- Record excerpts -
━━━━━━━━━━━━━━━━━━━━━━━━━━━━━━

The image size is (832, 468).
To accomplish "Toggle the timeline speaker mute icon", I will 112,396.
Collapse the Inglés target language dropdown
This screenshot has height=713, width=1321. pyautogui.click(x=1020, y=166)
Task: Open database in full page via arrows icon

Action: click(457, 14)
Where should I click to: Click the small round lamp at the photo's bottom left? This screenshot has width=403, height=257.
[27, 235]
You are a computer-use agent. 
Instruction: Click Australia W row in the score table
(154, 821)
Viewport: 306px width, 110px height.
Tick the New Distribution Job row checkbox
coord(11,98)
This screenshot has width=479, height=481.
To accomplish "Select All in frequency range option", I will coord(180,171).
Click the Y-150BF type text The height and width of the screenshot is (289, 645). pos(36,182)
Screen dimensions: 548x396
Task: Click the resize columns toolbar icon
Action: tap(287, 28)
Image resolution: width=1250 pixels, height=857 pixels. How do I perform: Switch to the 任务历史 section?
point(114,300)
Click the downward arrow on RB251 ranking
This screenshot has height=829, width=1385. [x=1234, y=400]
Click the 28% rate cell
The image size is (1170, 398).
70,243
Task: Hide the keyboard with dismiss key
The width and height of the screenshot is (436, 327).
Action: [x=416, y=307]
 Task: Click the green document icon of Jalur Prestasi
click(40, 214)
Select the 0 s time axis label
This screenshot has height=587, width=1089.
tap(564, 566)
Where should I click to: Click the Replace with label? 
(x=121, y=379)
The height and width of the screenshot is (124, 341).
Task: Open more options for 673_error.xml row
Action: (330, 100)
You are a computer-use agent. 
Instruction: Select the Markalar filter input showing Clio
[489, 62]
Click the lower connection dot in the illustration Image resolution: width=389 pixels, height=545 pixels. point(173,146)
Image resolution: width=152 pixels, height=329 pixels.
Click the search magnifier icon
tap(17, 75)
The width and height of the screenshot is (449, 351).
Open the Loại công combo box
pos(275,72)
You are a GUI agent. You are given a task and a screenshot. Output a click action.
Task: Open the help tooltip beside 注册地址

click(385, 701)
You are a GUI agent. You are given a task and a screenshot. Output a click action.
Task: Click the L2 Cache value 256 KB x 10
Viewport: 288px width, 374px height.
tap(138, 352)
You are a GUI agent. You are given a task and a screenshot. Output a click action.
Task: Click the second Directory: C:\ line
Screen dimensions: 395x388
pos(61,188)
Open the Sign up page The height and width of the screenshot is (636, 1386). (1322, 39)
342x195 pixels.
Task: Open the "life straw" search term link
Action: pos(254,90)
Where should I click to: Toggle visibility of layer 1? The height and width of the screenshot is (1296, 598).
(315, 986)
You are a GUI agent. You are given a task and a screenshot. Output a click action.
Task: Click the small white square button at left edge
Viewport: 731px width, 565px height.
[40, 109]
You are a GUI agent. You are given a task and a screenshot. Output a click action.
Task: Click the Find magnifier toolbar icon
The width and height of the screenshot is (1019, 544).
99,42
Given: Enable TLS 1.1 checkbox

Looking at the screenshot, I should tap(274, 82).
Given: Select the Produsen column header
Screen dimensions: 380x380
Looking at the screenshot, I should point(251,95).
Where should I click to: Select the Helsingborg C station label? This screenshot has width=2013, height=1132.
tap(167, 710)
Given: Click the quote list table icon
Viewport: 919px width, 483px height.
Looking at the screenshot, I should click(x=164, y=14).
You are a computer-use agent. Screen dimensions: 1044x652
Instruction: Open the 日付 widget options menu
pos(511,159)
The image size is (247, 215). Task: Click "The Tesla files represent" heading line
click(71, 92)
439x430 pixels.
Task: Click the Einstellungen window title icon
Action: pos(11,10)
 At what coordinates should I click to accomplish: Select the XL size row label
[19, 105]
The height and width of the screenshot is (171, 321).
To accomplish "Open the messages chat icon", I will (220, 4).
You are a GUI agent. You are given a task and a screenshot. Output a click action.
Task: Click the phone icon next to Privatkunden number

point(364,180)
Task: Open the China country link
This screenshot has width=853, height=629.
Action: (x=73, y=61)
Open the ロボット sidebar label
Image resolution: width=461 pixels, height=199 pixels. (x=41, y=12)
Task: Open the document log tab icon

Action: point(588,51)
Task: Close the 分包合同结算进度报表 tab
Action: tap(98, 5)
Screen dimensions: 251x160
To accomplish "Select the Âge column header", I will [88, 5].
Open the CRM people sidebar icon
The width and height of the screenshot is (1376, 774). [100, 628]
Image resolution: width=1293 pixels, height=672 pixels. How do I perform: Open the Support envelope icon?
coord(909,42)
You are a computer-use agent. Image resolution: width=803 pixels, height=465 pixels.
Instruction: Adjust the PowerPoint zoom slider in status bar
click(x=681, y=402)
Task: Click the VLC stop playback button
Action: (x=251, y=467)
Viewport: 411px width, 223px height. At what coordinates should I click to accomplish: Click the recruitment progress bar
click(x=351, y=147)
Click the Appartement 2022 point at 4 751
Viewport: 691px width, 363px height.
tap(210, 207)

━━━━━━━━━━━━━━━━━━━━━━━━━━━━━━

The records above should be duplicated in full, exactly as given.

The image size is (832, 468).
To accomplish "Toggle the timeline speaker mute icon", I will 112,396.
Collapse the Inglés target language dropdown
This screenshot has height=713, width=1321. pyautogui.click(x=1020, y=166)
Task: Open database in full page via arrows icon

Action: click(457, 14)
Where should I click to: Click the small round lamp at the photo's bottom left? This screenshot has width=403, height=257.
[27, 235]
You are a computer-use agent. 
Instruction: Click Australia W row in the score table
(154, 821)
Viewport: 306px width, 110px height.
Tick the New Distribution Job row checkbox
coord(11,98)
This screenshot has width=479, height=481.
To accomplish "Select All in frequency range option", I will coord(180,171).
Click the Y-150BF type text The height and width of the screenshot is (289, 645). pos(36,182)
Screen dimensions: 548x396
Task: Click the resize columns toolbar icon
Action: tap(287, 28)
Image resolution: width=1250 pixels, height=857 pixels. How do I perform: Switch to the 任务历史 section?
point(114,300)
Click the downward arrow on RB251 ranking
This screenshot has height=829, width=1385. [x=1234, y=400]
Click the 28% rate cell
The image size is (1170, 398).
70,243
Task: Hide the keyboard with dismiss key
The width and height of the screenshot is (436, 327).
Action: [x=416, y=307]
 Task: Click the green document icon of Jalur Prestasi
click(40, 214)
Select the 0 s time axis label
This screenshot has height=587, width=1089.
tap(564, 566)
Where should I click to: Click the Replace with label? 
(x=121, y=379)
The height and width of the screenshot is (124, 341).
Task: Open more options for 673_error.xml row
Action: (330, 100)
You are a computer-use agent. 
Instruction: Select the Markalar filter input showing Clio
[489, 62]
Click the lower connection dot in the illustration Image resolution: width=389 pixels, height=545 pixels. point(173,146)
Image resolution: width=152 pixels, height=329 pixels.
Click the search magnifier icon
tap(17, 75)
The width and height of the screenshot is (449, 351).
Open the Loại công combo box
pos(275,72)
You are a GUI agent. You are given a task and a screenshot. Output a click action.
Task: Open the help tooltip beside 注册地址

click(385, 701)
You are a GUI agent. You are given a task and a screenshot. Output a click action.
Task: Click the L2 Cache value 256 KB x 10
Viewport: 288px width, 374px height.
tap(138, 352)
You are a GUI agent. You are given a task and a screenshot. Output a click action.
Task: Click the second Directory: C:\ line
Screen dimensions: 395x388
pos(61,188)
Open the Sign up page The height and width of the screenshot is (636, 1386). (1322, 39)
342x195 pixels.
Task: Open the "life straw" search term link
Action: pos(254,90)
Where should I click to: Toggle visibility of layer 1? The height and width of the screenshot is (1296, 598).
(315, 986)
You are a GUI agent. You are given a task and a screenshot. Output a click action.
Task: Click the small white square button at left edge
Viewport: 731px width, 565px height.
[40, 109]
You are a GUI agent. You are given a task and a screenshot. Output a click action.
Task: Click the Find magnifier toolbar icon
The width and height of the screenshot is (1019, 544).
99,42
Given: Enable TLS 1.1 checkbox

Looking at the screenshot, I should tap(274, 82).
Given: Select the Produsen column header
Screen dimensions: 380x380
Looking at the screenshot, I should point(251,95).
Where should I click to: Select the Helsingborg C station label? This screenshot has width=2013, height=1132.
tap(167, 710)
Given: Click the quote list table icon
Viewport: 919px width, 483px height.
Looking at the screenshot, I should click(x=164, y=14).
You are a computer-use agent. Screen dimensions: 1044x652
Instruction: Open the 日付 widget options menu
pos(511,159)
The image size is (247, 215). Task: Click "The Tesla files represent" heading line
click(71, 92)
439x430 pixels.
Task: Click the Einstellungen window title icon
Action: pos(11,10)
 At what coordinates should I click to accomplish: Select the XL size row label
[19, 105]
The height and width of the screenshot is (171, 321).
To accomplish "Open the messages chat icon", I will (220, 4).
You are a GUI agent. You are given a task and a screenshot. Output a click action.
Task: Click the phone icon next to Privatkunden number

point(364,180)
Task: Open the China country link
This screenshot has width=853, height=629.
Action: (x=73, y=61)
Open the ロボット sidebar label
Image resolution: width=461 pixels, height=199 pixels. (x=41, y=12)
Task: Open the document log tab icon

Action: point(588,51)
Task: Close the 分包合同结算进度报表 tab
Action: tap(98, 5)
Screen dimensions: 251x160
To accomplish "Select the Âge column header", I will [88, 5].
Open the CRM people sidebar icon
The width and height of the screenshot is (1376, 774). [100, 628]
Image resolution: width=1293 pixels, height=672 pixels. How do I perform: Open the Support envelope icon?
coord(909,42)
You are a computer-use agent. Image resolution: width=803 pixels, height=465 pixels.
Instruction: Adjust the PowerPoint zoom slider in status bar
click(x=681, y=402)
Task: Click the VLC stop playback button
Action: (x=251, y=467)
Viewport: 411px width, 223px height. At what coordinates should I click to accomplish: Click the recruitment progress bar
click(x=351, y=147)
Click the Appartement 2022 point at 4 751
Viewport: 691px width, 363px height.
tap(210, 207)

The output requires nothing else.